A machine’s intelligence is related to its autonomy. Making robots autonomous is perhaps the most difficult current challenge in the state-of-the art of robotics research. Robots are said to be autonomous, if they can learn and represent percepts through their own ways and internal representations, and as a result, can undertake tasks in a real, dynamic physical world without significant human intervention. The major problems of autonomy involve acquiring, representing, and learning percepts and using them for autonomous control. Today’s robots are far from complete autonomy. There is extensive human intervention in the design and construction of the perceptual and control systems. Rather than allowing the robot to learn percepts and control itself, human programmers encode their own ideas about knowledge and control algorithms in to the robots. As it is cumbersome and practically impossible to encode all knowledge about a dynamic and unstructured environment, autonomously learning the percepts may be the only way for a robot to acquire complete autonomy. Visual percepts would be among those to be learned by the robot autonomously. The large amounts of data associated with vision necessitate an efficient representation for visual percepts.
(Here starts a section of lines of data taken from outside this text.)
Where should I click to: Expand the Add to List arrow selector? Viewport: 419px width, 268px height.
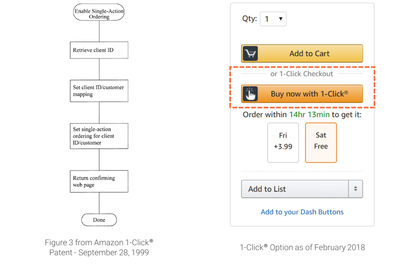(356, 189)
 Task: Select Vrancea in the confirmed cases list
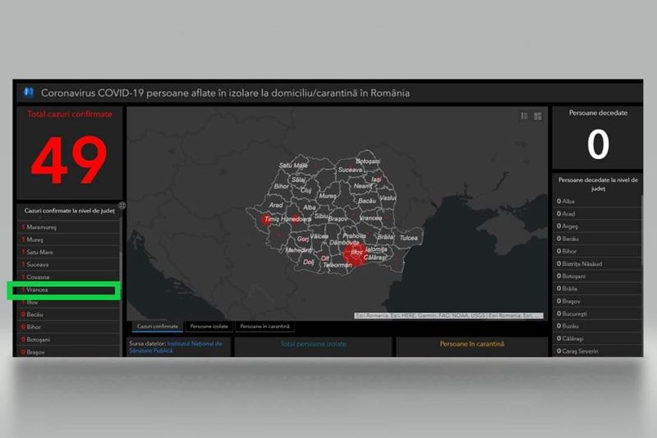pos(64,290)
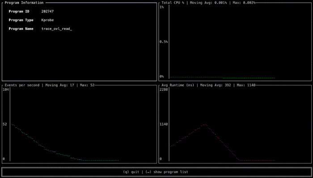Click the peak of the magenta runtime curve

[x=205, y=125]
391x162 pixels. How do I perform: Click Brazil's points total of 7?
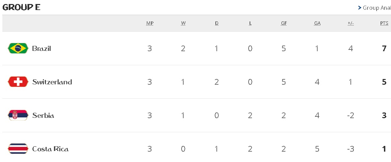(384, 49)
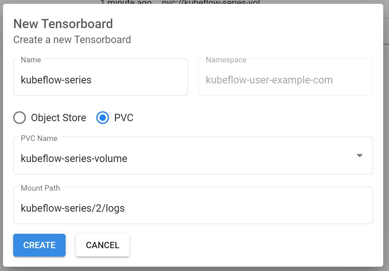
Task: Click the "New Tensorboard" dialog heading
Action: point(63,24)
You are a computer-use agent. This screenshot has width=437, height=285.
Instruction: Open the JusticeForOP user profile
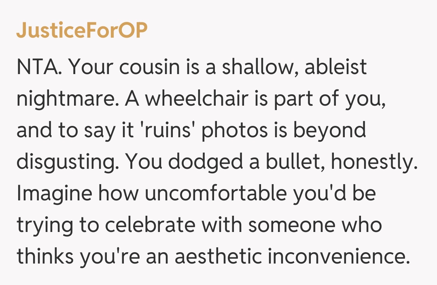tap(82, 31)
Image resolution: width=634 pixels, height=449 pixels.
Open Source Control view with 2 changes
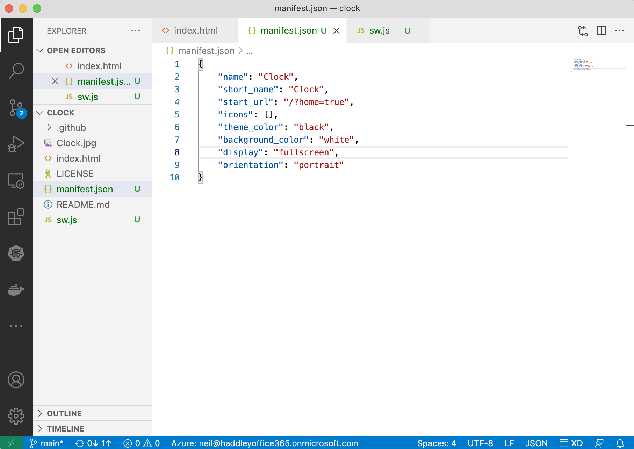click(16, 108)
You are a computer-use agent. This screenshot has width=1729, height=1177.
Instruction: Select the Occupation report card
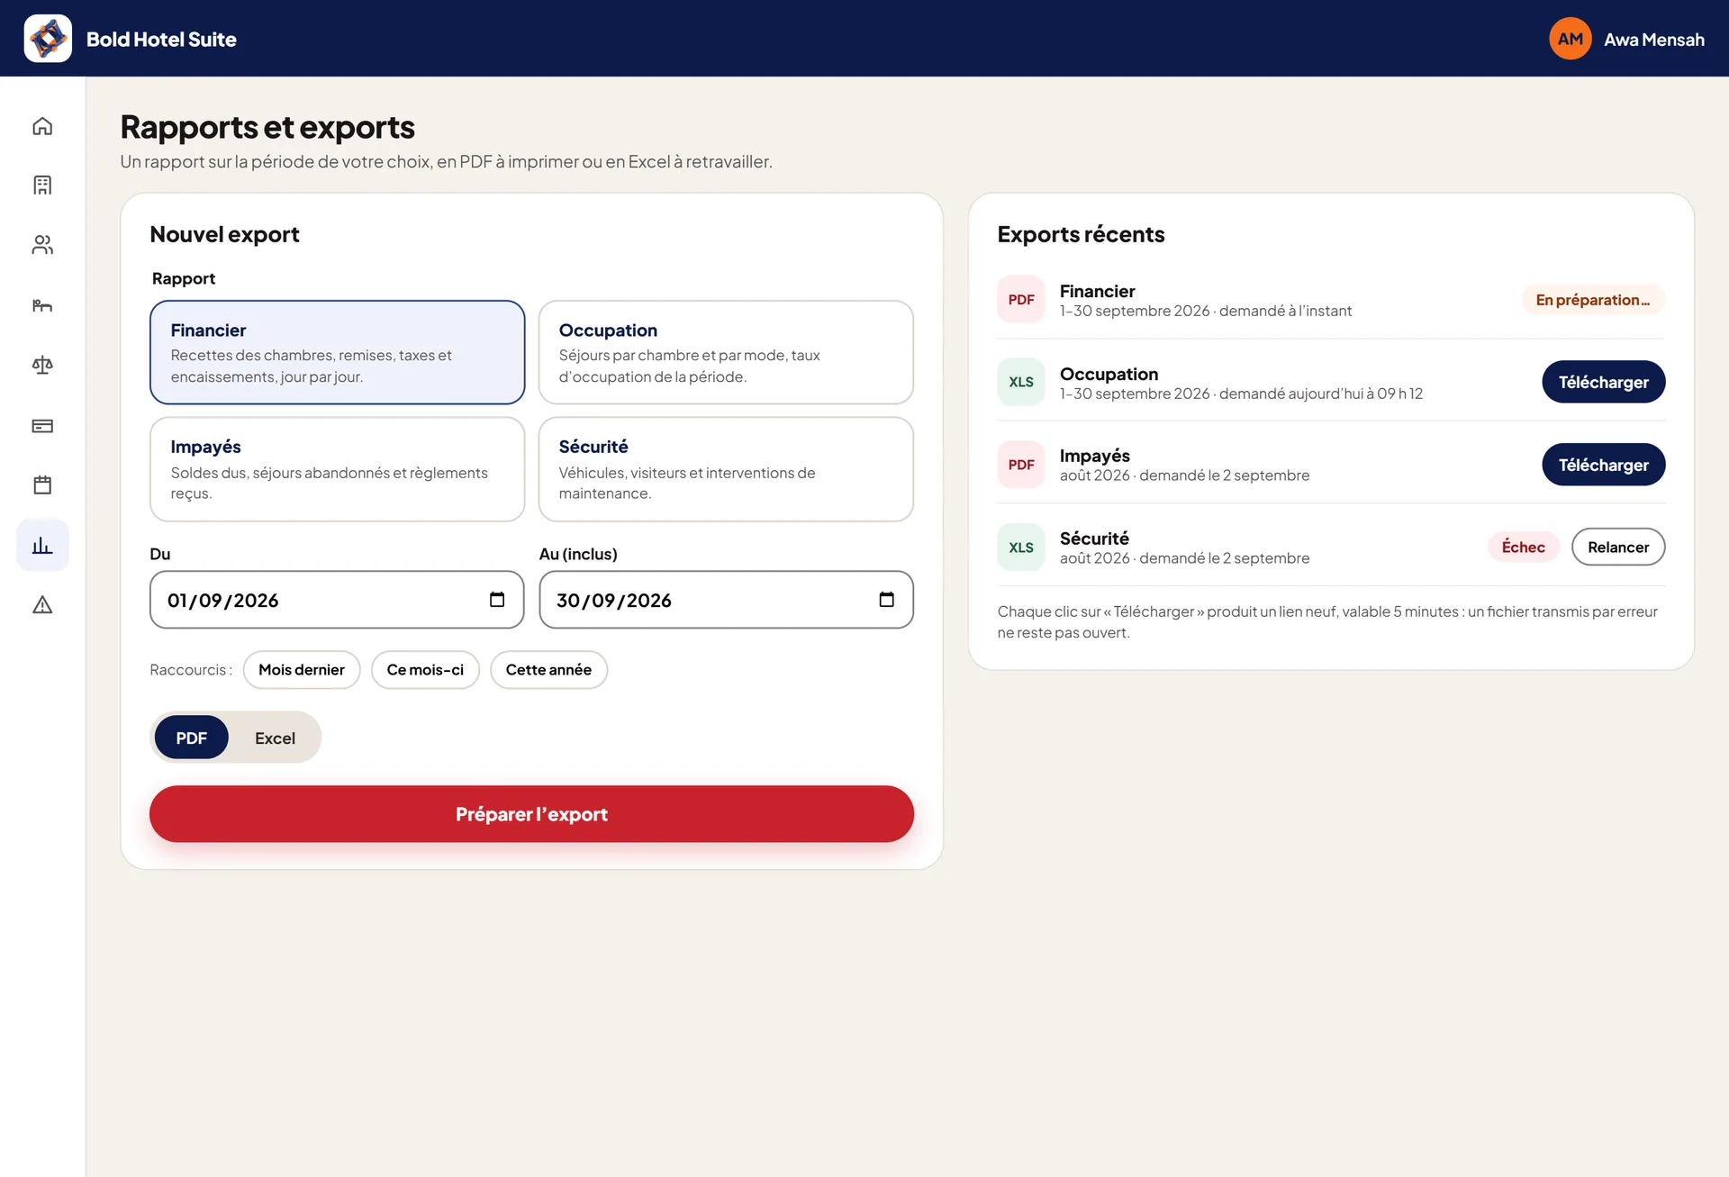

The visual features to use, the data structures to represent them, and the algorithms used to learn them are critical to the success of autonomous perception.
This work builds on existing algorithms for computer vision that learn a specific percept with minimal intervention. It combines two features, a color probability density function and a texture measure gleaned from overlapping portions of an image. It uses an approximate nearest neighbor learning algorithm implemented with a random 3-way search tree to learn the visual input features and to associate them with labeled percepts. Once learned, the search tree is used to segment the input images into classes. The time and space complexities of the algorithm are studied and compared with a pure (naïve) nearest neighbor search implementation. The accuracy of the system is then tested.
The results of the experiments suggest that the random tree implementation is an efficient and accurate algorithm. The classification running time of the algorithm is found to be approximately logarithmic with linear space requirements, whereas the run time of the pure algorithm is approximately quadratic for a very high dimensional feature vectors like the ones used in this project.